Nachdem die Jungdemokraten nach der Wende 1982 die Partei verließen, war der Weg für Westerwelles Gruppe frei - und der Rheinländer legte rasch eine Bilderbuchkarriere hin: Im Alter von 33 Jahren wurde der blendende Redner Generalsekretär der FDP, und 2001, mit 39 Jahren, erreichte er parteiintern den höchsten Gipfel: Westerwelle übernahm den Vorsitz der FDP. Seinen Führungswillen brachte er dabei stets offen zum Ausdruck: "Auf einem Schiff, das dampft und segelt, gibt’s einen, der die Sache regelt - und das bin ich."

Es waren Sprüche wie diese, mit denen Westerwelle seine oppositionelle Kleinpartei FDP im rot-grün regierten Deutschland immer wieder über die Aufmerksamkeitsschwelle hob. Ebenso oft eckte der forsche Jurist, der in der Öffentlichkeit oft wie ein leicht streberhafter Musterschüler wirkte, mit einer solchen Taktik aber auch an. Bis heute in Erinnerung ist Westerwelles Spaßwahlkampf für die Bundestagswahlen im Jahr 2002: Die Auftritte mit dem "Guidomobil", einem knallgelben Wahlkampfbus, oder der Gastauftritt Westerwelles in der Reality Show Big Brother wirkten beim Wähler eher kontraproduktiv: Die allzu offen zur Schau gestellte Lockerheit des Spitzenkandidaten einer Kleinpartei, der sich zum Kanzlerkandidaten ausrufen ließ, lud zum Spott ein. Dass Westerwelles FDP ausgerechnet die in der rechtsextremen Szene beliebte Zahl 18 als Ziel für die Bundestagswahl überall - auch auf Westerwelles Schuhsohlen - anbringen ließ, passte in das Bild eines Fettnäpfchen-Wahlkampfs. Am Ende erreichte die FDP nicht 18, sondern nur 7,4 Prozent.
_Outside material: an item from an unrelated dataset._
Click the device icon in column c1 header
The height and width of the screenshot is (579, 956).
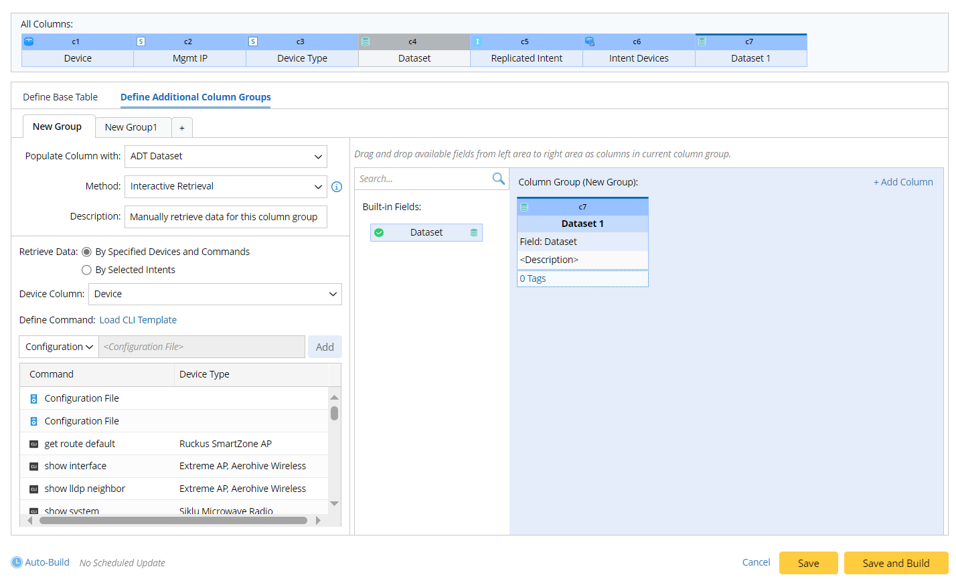click(x=29, y=42)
Westerwelle verstand die Botschaft und läutete eine Wende ein. Fortan setzte er auf betonte Seriosität und griff die rot-grüne Koalition in Sachfragen hart an. Westerwelle wurde zum guten Kommunikator und brachte sein liberales Credo - Steuern runter, "mehr Netto vom Brutto" - unters Volk. Dass seit 2005 eine große Koalition regierte, erleichterte ihm die Aufgabe. 2009 war er am Gipfel angelangt: 14,6 Prozent erreichte seine FDP bei der Bundestagswahl. Das bei liberalen Ideen stets vorsichtige Deutschland schien sich gewandelt zu haben. Alles erwartete, dass der starke Mann der FDP in der schwarz-gelben Koalition das Amt des Finanzministers anstreben und liberale Reformen durchsetzen würde.
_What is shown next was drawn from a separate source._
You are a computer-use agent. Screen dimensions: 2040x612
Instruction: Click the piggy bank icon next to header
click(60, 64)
Bestgehasster Außenminister

Doch Westerwelle, ein Fan von Ex-Außenminister Hans-Dietrich Genscher, übernahm das Außenamt. Reformen blieben aus, Westerwelle polarisierte mit forschen Aussagen, etwa der von der drohenden "spätrömischen Dekadenz" im Sozialstaat. Rasch sanken die Werte der FDP ins Bodenlose, die Partei schaffte in mehreren Ländern nicht mehr den Einzug in den Landtag. Die Nervosität in der Partei stieg, zumal sich Westerwelle anfangs auf internationalem Parkett schwer tat: Dass er einen deutschen Libyen-Einsatz verweigerte, wurde ihm in Zeitungen vorgehalten. Dass er sich in einer Pressekonferenz in Deutschland weigerte, eine Frage auf Englisch zu beantworten ("Es ist Deutschland hier"), sorgte für Spott. Westerwelle wurde zum bestgehassten Außenminister aller Zeiten - obwohl sich seine Bilanz laut Beobachtern durchaus sehen lassen konnte. Im April 2011 gab er parteiintern auf und trat als FDP-Chef zurück, 2013 flog die FDP aus dem Bundestag.
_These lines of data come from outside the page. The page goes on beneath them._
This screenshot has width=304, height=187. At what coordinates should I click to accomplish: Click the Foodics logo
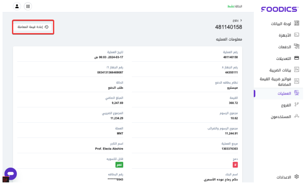coord(279,9)
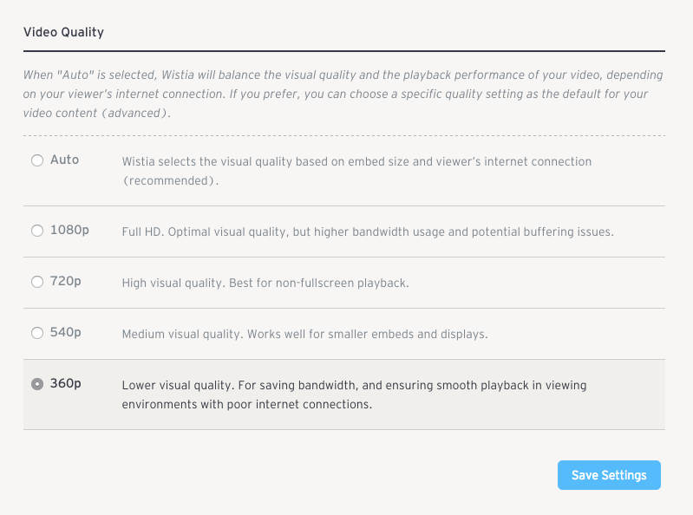Click the Auto quality label

point(64,160)
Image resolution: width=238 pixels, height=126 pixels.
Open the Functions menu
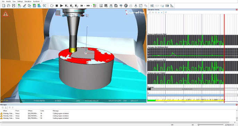coord(36,1)
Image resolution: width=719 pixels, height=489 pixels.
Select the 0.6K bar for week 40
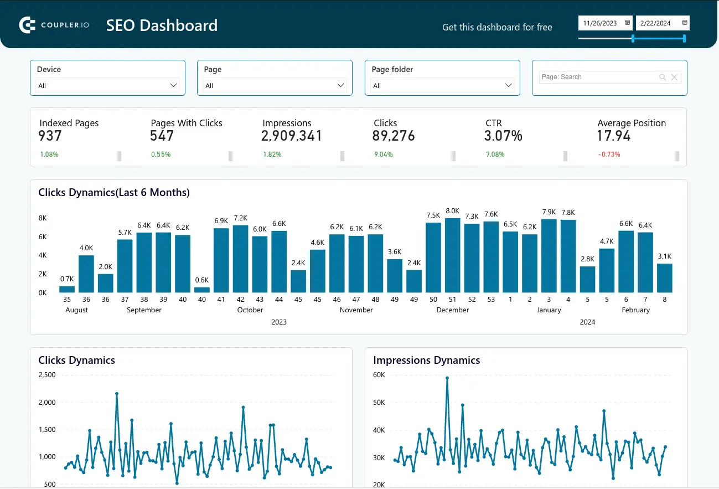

Geschätzt wurde Westerwelle in Deutschland für die Haltung zu seiner Homosexualität, zu der er sich offen bekannte. Westerwelle lebte mit dem Sportmanager Michael Mronz in eingetragener Partnerschaft. Sein Umgang mit seiner schweren Krankheit, die er in dem Buch "Zwischen zwei Leben" offen und ehrlich schilderte, flößte vielen Respekt ein. "Ich habe einen Plan: zu überleben", sagte Westerwelle noch im Herbst, als es so aussah, als habe er den Krebs besiegt. Doch die Krankheit war leider stärker. "Wir haben gekämpft. Wir hatten das Ziel vor Augen", ließ er unter einem gemeinsamen Bild mit Mronz ausrichten. Und: "Die Liebe bleibt".